For the work, published in the prestigious journal Nature on Wednesday, the researchers, led by Arun K Shukla, a Joy Gill Chair Professor, at IITK’s Department of Biological Sciences and Bioengineering, and Christopher Tate of the MRC Laboratory of Molecular Biology at Cambridge, used a commonly used asthma drug, formoterol.

Using powerful cryogenic electron microscopy, the scientists managed to capture how formoterol binds with its receptor on the cell surface and turns it on.

Formoterol is a drug commonly used to treat asthma and other respiratory illnesses. In people suffering from asthma, the airways are inflamed and become narrow which, in turn, makes breathing difficult. A bronchodilator, formoterol relaxes the smooth muscle present in the airways and thus makes breathing easy for the patients. However, some of the side effects associated with formoterol include dizziness, nausea and throat irritation.

Formoterol works by activating a specific type of proteins called beta-adrenergic receptors present in the cells of airway smooth muscle. These receptors belong to a large family of proteins — G protein-coupled receptors (GPCRs) — that sit on the surface of every living cell.

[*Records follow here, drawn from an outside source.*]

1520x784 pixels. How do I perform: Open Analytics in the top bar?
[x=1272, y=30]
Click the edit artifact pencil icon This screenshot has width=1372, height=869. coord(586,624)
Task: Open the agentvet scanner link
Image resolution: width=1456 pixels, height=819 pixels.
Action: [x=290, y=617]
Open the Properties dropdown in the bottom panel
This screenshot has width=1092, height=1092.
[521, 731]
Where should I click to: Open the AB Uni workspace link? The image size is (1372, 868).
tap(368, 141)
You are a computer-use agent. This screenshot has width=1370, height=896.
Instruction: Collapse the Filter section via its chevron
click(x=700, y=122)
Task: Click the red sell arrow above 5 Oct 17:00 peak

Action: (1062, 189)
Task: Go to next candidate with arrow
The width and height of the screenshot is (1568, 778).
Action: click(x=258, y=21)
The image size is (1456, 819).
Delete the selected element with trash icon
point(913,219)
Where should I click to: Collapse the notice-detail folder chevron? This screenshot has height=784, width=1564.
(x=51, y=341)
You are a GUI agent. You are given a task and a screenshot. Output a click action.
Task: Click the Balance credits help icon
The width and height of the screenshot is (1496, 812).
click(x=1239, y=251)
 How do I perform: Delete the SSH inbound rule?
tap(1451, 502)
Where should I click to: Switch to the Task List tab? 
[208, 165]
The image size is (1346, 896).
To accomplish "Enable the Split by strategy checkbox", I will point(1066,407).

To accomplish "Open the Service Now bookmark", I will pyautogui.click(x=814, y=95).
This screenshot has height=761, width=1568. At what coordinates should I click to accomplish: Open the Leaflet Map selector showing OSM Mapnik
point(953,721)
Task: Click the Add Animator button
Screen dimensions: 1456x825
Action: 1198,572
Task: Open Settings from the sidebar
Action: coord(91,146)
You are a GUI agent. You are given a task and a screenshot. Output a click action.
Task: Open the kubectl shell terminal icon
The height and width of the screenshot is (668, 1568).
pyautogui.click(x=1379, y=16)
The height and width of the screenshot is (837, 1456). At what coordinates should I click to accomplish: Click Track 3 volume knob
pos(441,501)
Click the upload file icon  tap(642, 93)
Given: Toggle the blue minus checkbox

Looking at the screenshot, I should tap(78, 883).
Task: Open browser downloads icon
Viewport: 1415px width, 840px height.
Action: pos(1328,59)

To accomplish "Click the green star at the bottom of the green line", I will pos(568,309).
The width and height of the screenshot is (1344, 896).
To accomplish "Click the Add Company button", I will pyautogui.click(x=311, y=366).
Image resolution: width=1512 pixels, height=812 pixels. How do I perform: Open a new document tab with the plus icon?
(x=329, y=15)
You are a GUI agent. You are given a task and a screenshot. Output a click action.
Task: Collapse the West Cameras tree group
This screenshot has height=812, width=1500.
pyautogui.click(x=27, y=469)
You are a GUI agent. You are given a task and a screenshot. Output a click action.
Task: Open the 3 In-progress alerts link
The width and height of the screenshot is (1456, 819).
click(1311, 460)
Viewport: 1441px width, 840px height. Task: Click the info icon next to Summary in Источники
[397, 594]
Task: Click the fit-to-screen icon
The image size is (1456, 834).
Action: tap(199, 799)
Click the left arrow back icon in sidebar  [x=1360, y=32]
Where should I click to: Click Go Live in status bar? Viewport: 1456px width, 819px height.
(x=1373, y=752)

These receptors are at the centre of every physiological process in our body. We see things when light particles fall on rhodopsin molecules — GPCR — in the retina, we get to smell when the receptors in nostril cells get activated, and we flee when an impending danger approaches us as GPCRs in different types of cells receive chemical cues in the form of hormones, prompting different organs to act appropriately.

These receptors also regulate everything from heartbeats to immune response. Significantly, about half of the currently prescribed medicines work by activating or inactivating one of these receptors in our body.

Significant discovery

In the present study, the researchers managed to capture and visualise the drug-receptor complex of formoterol and beta-adrenergic receptor, together with a protein called beta-arrestin, which mediates the cellular response triggered by their binding.

Since such protein complexes are generally very short-lived in cells, the scientists used a synthetic antibody fragment against beta-arrestin to lock the entire complex together and then examined it under the microscope. The availability of this structure allows scientists to better understand how this particular drug acts on the receptor and activates the downstream signalling pathways that result in relief from asthma symptoms.

Till almost a decade ago, scientists had thought that GPCRs worked only through one class of proteins present in the cell called G proteins. Soon, this understanding changed when scientists discovered yet another signalling pathway, which worked through beta-arrestin. Beta-arrestin was earlier known only as a “switch” that turned off the G protein function.

Explaining it, Shukla said one of these signalling pathways produced beneficial effects, while the other triggered side effects. If scientists know which was desirable, they could try to stop or minimise the mechanism by the other.

In the past two decades, the focus of GPCR targeting medicines has shifted to leverage this new paradigm in order to reduce the side effects of current drugs. The study by Shukla and his team now provides a major breakthrough towards this ambitious goal.

Going forward, the authors plan to visualise similar complexes of other receptors involved in various human diseases such as inflammatory disorders, Parkinson’s disease, obesity, heart failure and cancer. These studies are likely to help better understand the inner workings of this important class of drug targets and, thereby, open novel avenues to design drugs that are more efficient, safe, and cause fewer side effects.